Who was Mary Magdalene? Could she have been the wife and beloved of Jesus? What became of her after the Crucifixion? Why was her story suppressed by the Church Fathers and why must we now retrieve it? With an eye to the "Easter Mysteries" celebrated at the Spriing equinox, Dr. Starbird, who has published seven books on Mary Magdalene and continues to do Magdalene research, will examine the sacred partnership revealed at the very heart of the Christian faith. Reclaiming this ancient mystery corrects a tragic "design flaw" in Christian doctrine-the loss of the Holy Bride. Reclaiming Mary Magdalene as "Bride" absolves the Church of a need for a celibate priesthood.

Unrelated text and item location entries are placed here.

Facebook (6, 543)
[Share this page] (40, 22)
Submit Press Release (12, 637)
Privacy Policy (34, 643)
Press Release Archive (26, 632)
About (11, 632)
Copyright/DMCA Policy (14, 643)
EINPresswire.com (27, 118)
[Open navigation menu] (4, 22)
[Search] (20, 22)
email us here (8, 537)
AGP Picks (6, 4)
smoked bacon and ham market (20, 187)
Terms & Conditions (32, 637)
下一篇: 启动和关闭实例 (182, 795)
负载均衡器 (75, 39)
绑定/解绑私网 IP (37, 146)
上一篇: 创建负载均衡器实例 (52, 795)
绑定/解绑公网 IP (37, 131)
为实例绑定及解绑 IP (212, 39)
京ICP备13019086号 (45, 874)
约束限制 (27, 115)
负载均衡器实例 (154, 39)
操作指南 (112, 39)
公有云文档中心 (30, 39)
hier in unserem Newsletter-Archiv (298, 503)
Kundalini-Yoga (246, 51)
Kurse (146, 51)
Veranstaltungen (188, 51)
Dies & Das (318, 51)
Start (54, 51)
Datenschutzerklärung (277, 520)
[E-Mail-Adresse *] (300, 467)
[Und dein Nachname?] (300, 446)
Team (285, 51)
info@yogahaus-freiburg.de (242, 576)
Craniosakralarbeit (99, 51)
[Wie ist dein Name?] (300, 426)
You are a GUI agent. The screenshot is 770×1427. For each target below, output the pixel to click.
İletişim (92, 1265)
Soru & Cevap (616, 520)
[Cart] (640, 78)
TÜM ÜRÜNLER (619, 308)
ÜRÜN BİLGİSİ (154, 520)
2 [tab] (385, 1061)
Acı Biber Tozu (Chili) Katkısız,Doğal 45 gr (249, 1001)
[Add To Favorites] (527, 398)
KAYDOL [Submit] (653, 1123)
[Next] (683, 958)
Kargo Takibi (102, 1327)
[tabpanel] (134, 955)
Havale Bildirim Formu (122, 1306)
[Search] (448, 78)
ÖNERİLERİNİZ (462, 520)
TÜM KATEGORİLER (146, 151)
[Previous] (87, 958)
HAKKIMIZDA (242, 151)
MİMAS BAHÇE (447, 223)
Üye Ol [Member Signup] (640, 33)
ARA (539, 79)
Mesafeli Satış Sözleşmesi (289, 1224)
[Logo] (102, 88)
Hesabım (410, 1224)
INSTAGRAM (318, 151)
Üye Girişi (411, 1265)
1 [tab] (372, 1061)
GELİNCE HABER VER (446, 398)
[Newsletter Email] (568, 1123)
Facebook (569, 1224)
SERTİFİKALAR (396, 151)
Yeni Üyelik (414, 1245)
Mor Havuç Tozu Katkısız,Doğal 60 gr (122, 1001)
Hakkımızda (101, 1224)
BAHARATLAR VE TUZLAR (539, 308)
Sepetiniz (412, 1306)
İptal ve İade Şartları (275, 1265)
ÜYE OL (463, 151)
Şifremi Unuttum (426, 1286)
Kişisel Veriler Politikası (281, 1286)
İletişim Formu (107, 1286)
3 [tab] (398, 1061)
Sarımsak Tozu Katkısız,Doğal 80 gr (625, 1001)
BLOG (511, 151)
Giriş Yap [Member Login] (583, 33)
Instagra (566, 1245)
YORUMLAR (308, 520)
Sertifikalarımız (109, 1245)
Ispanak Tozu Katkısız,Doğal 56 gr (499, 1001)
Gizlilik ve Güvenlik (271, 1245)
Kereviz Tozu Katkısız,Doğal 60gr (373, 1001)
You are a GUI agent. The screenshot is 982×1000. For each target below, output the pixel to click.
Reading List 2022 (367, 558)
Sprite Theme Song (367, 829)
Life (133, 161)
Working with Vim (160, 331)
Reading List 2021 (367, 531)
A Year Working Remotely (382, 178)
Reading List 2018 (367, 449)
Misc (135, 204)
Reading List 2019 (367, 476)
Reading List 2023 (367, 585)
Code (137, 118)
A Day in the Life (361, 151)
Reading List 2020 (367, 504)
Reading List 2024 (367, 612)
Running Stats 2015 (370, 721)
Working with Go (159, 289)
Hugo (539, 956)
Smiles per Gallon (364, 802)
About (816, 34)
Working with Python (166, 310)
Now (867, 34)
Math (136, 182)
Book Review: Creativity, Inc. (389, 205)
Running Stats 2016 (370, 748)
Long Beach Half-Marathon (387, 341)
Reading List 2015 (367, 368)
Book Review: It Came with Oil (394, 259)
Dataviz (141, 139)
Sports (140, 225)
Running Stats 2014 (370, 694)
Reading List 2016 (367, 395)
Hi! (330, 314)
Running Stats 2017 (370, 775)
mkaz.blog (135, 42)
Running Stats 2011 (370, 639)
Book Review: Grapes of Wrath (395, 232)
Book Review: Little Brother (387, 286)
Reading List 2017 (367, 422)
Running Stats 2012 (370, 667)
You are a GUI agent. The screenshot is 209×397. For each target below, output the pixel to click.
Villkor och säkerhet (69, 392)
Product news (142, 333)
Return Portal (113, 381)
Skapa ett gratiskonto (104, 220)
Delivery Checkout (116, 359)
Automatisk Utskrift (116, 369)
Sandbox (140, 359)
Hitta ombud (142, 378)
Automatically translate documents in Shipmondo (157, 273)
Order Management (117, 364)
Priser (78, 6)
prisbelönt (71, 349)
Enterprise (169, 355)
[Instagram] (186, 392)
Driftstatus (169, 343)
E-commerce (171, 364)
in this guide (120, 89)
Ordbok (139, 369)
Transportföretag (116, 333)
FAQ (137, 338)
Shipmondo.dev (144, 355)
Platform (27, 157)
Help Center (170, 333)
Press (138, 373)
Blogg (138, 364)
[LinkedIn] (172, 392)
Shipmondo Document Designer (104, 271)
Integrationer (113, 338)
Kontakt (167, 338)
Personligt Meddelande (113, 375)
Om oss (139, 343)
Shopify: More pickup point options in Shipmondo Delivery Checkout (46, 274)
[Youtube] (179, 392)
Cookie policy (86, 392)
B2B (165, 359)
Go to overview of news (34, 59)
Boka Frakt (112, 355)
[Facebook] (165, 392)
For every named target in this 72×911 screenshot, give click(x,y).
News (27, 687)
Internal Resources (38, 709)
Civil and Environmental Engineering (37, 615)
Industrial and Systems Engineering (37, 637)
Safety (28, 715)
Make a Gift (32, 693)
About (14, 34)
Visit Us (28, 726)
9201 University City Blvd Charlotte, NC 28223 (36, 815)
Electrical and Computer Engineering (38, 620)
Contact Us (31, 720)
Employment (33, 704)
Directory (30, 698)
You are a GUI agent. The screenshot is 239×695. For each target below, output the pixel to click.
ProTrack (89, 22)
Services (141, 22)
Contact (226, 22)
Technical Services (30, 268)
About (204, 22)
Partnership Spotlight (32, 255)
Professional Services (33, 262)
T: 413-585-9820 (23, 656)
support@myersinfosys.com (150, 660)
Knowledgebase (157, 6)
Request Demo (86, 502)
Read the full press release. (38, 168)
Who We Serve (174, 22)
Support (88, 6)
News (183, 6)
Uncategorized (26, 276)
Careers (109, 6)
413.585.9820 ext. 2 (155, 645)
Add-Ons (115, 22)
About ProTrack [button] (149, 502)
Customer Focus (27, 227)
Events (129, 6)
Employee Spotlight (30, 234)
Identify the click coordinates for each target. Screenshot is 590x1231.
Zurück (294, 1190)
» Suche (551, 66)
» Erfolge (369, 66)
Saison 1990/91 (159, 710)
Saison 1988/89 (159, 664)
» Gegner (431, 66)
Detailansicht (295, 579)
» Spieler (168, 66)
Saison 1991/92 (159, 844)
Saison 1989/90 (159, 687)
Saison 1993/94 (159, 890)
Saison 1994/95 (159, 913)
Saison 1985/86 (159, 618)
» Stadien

This "new story" of Mary Magdalene provides us with a model for our own journey with Christ. Her first book The Woman with the Alabaster Jar (1993) was followed by The Goddess in the Gospels (1998). Other titles include: Magdalene's Lost Legacy (2003), The Feminine Face of Christianity (2003), and Mary Magdalene, Bride in Exile (2005). Her latest work, co-authored with Joan Norton, is 14 Steps to Awaken the Sacred Feminine.

Margaret Starbird and her husband of 43 years have five grown children and six grandchildren. They live in the Pacific Northwest.